As most domain investors know local search is a very fast growing sector of search engine usage. It is pretty obvious that a good portion of the people using local search either through their PC/laptop or mobile phones are the same people no longer using their print phone books. Knowing all this I was truly interested to hear how the sales people from an industry with their current challenges would position around this.
After getting over the initial laughing at the fact I am basically a competitor in some facets, they started to discuss their story. One of the first things I noticed was the conflicting story they were giving. Basically they were telling me the print side was not dying but in the next sentence they would talk about how they are spending hundreds of millions of dollars marketing their web based directory and services. As a buyer the first thing that I would be concerned about, even if I was not in this industry, is that you are trying to get me to spend the majority of my dollars with you on a product that you are not promoting yourselves.
The next thing, after getting to know the people a bit better is learning that the "junior" person in the room was actually the person that knows "new media" and is their to support the "senior" person. In otherwords they have figured out that customers are getting more savvy about their online marketing spend and social networking usage and they have a "sales engineer" type person to help support the legacy account managers (can I say old school account managers). From talking to them this is a fairly new model for them.
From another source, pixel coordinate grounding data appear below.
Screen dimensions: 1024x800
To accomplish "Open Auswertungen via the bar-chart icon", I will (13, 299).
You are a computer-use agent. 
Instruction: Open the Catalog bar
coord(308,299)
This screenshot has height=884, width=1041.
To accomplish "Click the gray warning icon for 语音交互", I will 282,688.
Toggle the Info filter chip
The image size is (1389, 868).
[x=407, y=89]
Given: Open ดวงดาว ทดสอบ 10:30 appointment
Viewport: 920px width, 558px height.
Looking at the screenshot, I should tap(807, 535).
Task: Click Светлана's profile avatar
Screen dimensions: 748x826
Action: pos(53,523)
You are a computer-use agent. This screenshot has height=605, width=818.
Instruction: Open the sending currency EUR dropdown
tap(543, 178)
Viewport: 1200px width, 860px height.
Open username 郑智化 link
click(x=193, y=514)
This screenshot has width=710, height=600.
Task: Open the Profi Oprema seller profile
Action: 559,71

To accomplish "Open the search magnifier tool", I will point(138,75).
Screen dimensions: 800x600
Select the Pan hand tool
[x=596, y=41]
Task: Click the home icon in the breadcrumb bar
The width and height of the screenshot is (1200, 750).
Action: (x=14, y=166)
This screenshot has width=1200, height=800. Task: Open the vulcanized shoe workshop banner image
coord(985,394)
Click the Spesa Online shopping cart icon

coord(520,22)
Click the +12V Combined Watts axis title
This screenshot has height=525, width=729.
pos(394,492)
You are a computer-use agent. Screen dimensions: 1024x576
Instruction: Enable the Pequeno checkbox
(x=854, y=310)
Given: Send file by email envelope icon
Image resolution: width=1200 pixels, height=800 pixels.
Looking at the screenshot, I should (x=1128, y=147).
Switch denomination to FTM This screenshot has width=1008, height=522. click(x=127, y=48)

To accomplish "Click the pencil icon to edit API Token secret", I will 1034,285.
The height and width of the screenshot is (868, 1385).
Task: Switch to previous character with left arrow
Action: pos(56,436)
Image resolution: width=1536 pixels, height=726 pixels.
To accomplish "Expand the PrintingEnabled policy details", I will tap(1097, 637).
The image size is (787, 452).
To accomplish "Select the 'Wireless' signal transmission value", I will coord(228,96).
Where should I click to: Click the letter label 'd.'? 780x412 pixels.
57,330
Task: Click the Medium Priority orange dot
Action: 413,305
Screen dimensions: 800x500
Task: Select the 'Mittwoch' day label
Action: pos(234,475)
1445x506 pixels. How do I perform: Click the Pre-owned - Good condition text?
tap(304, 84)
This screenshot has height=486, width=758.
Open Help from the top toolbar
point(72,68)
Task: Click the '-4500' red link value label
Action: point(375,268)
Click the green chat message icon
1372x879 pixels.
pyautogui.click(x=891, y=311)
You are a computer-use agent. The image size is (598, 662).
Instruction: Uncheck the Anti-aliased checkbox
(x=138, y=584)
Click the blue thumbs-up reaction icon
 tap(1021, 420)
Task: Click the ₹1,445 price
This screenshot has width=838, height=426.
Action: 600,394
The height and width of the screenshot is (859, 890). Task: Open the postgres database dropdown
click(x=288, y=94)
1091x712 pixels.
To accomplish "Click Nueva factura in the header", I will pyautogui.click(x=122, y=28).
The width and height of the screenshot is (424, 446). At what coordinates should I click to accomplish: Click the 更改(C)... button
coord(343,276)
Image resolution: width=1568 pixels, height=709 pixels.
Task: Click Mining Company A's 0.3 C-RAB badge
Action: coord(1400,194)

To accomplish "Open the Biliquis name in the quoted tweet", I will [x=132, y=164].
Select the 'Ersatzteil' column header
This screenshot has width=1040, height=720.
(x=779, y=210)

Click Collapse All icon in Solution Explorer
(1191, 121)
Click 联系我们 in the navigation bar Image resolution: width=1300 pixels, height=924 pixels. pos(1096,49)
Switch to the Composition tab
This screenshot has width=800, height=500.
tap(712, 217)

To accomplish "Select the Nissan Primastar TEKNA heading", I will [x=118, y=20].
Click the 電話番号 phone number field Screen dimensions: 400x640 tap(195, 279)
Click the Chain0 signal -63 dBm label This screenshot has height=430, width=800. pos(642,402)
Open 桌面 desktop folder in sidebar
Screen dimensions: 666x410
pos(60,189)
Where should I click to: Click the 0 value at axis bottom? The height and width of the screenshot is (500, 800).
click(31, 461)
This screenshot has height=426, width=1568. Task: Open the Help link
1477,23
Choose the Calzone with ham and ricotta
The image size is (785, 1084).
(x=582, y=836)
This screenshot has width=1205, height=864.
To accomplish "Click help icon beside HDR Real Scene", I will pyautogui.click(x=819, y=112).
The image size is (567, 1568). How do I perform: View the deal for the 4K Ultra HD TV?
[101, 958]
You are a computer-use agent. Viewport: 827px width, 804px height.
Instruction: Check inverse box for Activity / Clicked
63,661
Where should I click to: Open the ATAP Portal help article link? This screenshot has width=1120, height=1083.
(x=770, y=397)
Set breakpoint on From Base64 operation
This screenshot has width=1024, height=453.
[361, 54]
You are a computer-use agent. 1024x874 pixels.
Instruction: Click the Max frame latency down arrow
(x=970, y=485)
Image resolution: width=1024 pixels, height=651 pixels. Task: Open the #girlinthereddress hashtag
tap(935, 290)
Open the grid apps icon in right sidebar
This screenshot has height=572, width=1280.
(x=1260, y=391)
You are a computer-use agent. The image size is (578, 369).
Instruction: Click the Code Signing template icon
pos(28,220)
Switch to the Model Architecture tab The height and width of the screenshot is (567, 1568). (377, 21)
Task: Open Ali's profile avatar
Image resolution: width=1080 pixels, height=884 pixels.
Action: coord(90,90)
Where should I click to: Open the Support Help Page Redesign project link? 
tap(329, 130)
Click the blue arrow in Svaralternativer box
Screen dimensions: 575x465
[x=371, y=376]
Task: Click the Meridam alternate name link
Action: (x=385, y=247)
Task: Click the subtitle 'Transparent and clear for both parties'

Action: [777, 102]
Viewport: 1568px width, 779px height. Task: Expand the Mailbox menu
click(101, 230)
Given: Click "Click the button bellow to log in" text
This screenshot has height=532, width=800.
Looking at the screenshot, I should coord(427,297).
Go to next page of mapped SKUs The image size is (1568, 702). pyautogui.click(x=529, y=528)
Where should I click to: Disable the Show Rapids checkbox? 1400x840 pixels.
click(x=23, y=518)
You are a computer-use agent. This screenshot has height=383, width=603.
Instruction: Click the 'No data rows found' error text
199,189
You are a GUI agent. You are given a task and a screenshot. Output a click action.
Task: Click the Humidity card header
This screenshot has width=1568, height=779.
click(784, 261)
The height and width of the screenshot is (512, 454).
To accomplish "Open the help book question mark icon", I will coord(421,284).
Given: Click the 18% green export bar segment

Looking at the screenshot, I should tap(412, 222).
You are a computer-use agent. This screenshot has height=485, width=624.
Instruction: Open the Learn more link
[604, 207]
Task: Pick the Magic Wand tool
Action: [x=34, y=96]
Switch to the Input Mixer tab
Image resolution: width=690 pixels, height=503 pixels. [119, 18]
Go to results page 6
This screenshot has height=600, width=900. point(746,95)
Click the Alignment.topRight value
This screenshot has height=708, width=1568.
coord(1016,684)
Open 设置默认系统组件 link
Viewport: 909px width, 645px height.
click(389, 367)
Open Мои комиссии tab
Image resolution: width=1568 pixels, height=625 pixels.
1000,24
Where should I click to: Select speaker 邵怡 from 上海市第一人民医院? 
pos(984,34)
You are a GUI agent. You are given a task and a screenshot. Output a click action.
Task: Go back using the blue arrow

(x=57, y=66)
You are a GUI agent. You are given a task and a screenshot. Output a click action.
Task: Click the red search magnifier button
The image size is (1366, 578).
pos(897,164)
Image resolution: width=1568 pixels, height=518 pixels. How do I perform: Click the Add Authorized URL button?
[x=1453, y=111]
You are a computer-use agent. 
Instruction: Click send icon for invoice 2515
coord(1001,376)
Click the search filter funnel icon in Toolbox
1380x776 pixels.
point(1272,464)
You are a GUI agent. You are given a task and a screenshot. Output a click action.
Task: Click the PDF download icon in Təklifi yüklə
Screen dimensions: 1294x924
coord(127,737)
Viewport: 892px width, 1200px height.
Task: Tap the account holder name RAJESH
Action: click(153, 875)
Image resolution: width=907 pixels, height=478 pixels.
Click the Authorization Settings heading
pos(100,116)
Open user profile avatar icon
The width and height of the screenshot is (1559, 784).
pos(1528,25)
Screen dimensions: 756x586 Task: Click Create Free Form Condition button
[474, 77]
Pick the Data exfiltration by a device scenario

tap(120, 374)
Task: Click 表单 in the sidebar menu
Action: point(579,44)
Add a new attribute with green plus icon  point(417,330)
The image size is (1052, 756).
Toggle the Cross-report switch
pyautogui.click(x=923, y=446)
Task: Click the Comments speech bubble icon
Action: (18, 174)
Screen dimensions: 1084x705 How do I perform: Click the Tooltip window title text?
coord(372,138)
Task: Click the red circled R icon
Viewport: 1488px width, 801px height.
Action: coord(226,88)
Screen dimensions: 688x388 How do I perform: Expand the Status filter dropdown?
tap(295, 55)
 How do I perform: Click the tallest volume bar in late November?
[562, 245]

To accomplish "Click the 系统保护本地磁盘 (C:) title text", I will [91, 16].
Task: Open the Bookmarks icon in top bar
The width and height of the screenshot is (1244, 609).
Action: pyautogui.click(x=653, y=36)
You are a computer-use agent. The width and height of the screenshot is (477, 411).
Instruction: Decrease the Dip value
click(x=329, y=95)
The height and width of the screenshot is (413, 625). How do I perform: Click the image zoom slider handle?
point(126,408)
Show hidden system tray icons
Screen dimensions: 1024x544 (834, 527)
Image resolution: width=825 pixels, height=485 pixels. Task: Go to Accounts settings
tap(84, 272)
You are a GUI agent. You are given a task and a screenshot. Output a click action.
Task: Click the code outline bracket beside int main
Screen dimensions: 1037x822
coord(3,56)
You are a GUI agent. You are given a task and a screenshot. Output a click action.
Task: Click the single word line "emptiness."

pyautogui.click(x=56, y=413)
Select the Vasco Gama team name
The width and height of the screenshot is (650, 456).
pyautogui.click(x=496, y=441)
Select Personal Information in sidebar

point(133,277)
I think its great for them that they get the shift but when they are spending 80 percent of their time focused on selling the old school print phonebook ad and then telling me they have invested in resources (people) and marketing to drive their online business it tells me they still do not quite have it right.
Now, I must say I do have a bit of history and even before starting an online media company I was more than a little bias against print Yellowpage/Yellowbook delivery. I had worked with the people at Big River Telephone in the past as they helped their President's son launch YellowPagesGoesGreen.org. The site focused on allowing people to submit their information so that they no longer received the print Yellowpages from their area, local edition or the big players. I had helped them with their grassroots marketing efforts and was pleased when after less than a year the site had 147,000 sign ups and had been featured in Readers Digest, LifeHacker.com, along with many others. Oh yeah all with NO paid advertising.
A last little side note to the story, I recently heard from 2 different customer prospects that the one of the local yellowbook sales people are telling them that Missouri.me is advertising in yellowbook to get all their traffic. Well, that is funny for a couple reasons 1) We have spent zero dollars with either major Yellowpage company and 2) Are they that afraid that a new company in the area could hurt them that they have to try to bash us.
In reality they have an online ad package that would be interesting to us. Is it wrong to advertise your business even if you are in advertising. Hmmmm. I am pretty sure they talked about spending hundreds of million advertising their online presence. I did call the online media specialist on the their team and called them out on it. He was to do some "research" and I look forward to hearing what he comes back with. I guess its a compliment, looks like they are paying attention to a new upstart in the area.